I would most probably went and give him a piece of my mind........you can fill in the blank.


----------



## cjtoombs (Mar 26, 2018)

As with some of the previous comments, the only problem I've ever had with Ebay was with poorly packaged items being damaged or destroyed in transit.  I have sold some fairly fragile items myself on Ebay, and I go overboard on the packaging, because I know the treatment they will recieve in transit.  I had someone try to scam me on CL once, as well.  I still like CL for items I can't ship, though.  Just sold a shaper to some great guys from LA on CL.


----------



## Suzuki4evr (Mar 27, 2018)

cjtoombs said:


> As with some of the previous comments, the only problem I've ever had with Ebay was with poorly packaged items being damaged or destroyed in transit.  I have sold some fairly fragile items myself on Ebay, and I go overboard on the packaging, because I know the treatment they will recieve in transit.  I had someone try to scam me on CL once, as well.  I still like CL for items I can't ship, though.  Just sold a shaper to some great guys from LA on CL.
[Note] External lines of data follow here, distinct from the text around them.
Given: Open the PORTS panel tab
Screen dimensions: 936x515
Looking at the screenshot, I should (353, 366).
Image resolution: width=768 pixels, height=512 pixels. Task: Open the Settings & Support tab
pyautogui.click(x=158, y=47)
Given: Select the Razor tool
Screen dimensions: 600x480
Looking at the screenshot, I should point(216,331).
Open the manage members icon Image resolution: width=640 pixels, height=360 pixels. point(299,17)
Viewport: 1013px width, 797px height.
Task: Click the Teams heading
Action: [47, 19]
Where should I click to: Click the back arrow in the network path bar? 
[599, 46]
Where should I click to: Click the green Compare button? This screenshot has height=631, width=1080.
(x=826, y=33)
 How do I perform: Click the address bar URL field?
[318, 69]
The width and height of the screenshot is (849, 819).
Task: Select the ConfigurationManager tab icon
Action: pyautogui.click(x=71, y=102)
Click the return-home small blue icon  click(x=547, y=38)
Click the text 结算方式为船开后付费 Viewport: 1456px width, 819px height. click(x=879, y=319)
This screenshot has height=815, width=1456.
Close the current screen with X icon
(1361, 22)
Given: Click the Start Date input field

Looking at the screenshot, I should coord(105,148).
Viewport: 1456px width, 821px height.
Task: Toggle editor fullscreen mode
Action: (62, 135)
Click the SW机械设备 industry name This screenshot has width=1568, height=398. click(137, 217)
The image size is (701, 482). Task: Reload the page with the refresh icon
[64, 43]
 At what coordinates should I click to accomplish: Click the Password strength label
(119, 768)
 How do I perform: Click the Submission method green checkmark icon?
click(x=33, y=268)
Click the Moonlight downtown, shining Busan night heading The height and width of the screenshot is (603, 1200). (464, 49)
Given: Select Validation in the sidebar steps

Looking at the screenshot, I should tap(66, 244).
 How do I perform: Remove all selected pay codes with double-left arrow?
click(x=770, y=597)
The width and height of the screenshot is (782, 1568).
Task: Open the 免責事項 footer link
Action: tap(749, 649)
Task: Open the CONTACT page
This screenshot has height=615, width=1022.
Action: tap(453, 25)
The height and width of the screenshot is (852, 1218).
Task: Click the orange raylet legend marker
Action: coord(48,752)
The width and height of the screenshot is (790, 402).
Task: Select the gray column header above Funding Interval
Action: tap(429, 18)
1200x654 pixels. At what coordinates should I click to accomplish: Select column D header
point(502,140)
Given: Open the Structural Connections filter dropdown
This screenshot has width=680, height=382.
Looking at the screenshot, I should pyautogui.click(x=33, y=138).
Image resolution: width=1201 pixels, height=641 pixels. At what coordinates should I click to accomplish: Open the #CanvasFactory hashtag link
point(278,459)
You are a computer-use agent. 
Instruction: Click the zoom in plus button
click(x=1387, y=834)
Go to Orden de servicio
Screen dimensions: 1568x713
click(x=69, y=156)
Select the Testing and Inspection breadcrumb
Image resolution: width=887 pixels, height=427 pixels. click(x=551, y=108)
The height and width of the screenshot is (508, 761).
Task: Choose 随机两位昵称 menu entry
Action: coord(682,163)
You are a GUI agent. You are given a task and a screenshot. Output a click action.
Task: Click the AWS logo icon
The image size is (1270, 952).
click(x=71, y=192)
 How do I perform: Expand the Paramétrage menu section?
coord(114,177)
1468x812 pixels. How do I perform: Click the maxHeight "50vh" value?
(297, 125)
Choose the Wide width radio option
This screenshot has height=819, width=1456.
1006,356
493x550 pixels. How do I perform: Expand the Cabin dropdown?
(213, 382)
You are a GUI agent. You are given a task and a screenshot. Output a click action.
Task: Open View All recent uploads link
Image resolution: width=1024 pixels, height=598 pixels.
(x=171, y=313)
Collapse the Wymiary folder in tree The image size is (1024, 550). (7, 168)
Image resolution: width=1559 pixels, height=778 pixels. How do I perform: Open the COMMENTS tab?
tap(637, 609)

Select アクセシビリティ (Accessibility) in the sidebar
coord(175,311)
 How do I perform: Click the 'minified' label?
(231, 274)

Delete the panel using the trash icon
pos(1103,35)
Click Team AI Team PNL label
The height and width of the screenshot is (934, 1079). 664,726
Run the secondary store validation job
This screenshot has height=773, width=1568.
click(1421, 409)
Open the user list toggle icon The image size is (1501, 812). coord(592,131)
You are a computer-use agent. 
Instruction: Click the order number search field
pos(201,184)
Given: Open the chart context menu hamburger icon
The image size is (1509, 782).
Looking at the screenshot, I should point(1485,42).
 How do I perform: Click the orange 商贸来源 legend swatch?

Off topic.........nice avatar man


----------



## NEL957 (May 5, 2018)

Suzuki4evr
I am so glad you and your wife was aware enough to suspect a bum. There are too many out there doing what ever it takes to cheat people out of their money. Thank God you smelled the retch out before it was too late. Yes it is a buyer beware market.
Nelson
It might be a good idea to post this impostor and his daughter so maybe the next person might be fore warned.


----------



## frugalguido (May 5, 2018)

Has anyone used Facebook Marketplace instead of Craigslist?


----------



## Charles Spencer (May 5, 2018)

Our local police department has an area of their parking lot where you can meet people and complete transactions arranged online.  It's well lit, on camera and visible from inside the station.  I understand that other departments do the same.  I don't think I'd ever do anything other than a cash transaction or a swap through Craigslist.


----------



## Suzuki4evr (May 5, 2018)

NEL957 said:


> Suzuki4evr
> I am so glad you and your wife was aware enough to suspect a bum. There are too many out there doing what ever it takes to cheat people out of their money. Thank God you smelled the retch out before it was too late. Yes it is a buyer beware market.
> Nelson
> It might be a good idea to post this impostor and his daughter so maybe the next person might be fore warned.


Hi Nelson.
We found that other people HAVE been scammed and there was one guy that is really ****** off and was the wrong guy to try and scam. We contacted him and apparently he is now hot on their trail. He also opend a case at the police. So hopefully they get what'scoming to them. Good to hear from you. 

Michael.


----------



## Suzuki4evr (May 5, 2018)

NEL957 said:


> Suzuki4evr
> I am so glad you and your wife was aware enough to suspect a bum. There are too many out there doing what ever it takes to cheat people out of their money. Thank God you smelled the retch out before it was too late. Yes it is a buyer beware market.
> Nelson
> It might be a good idea to post this impostor and his daughter so maybe the next person might be fore warned.


Hi Nelson.
We found that other people HAVE been scammed and there was one guy that is really ****** off and was the wrong guy to try and scam. We contacted him and apparently he is now hot on their trail. He also opend a case at the police. So hopefully they get what'scoming to them. Good to hear from you. 

Michael.


----------



## Bob Korves (May 5, 2018)

I put in my CL ads "Face to face cash transaction ONLY!"


----------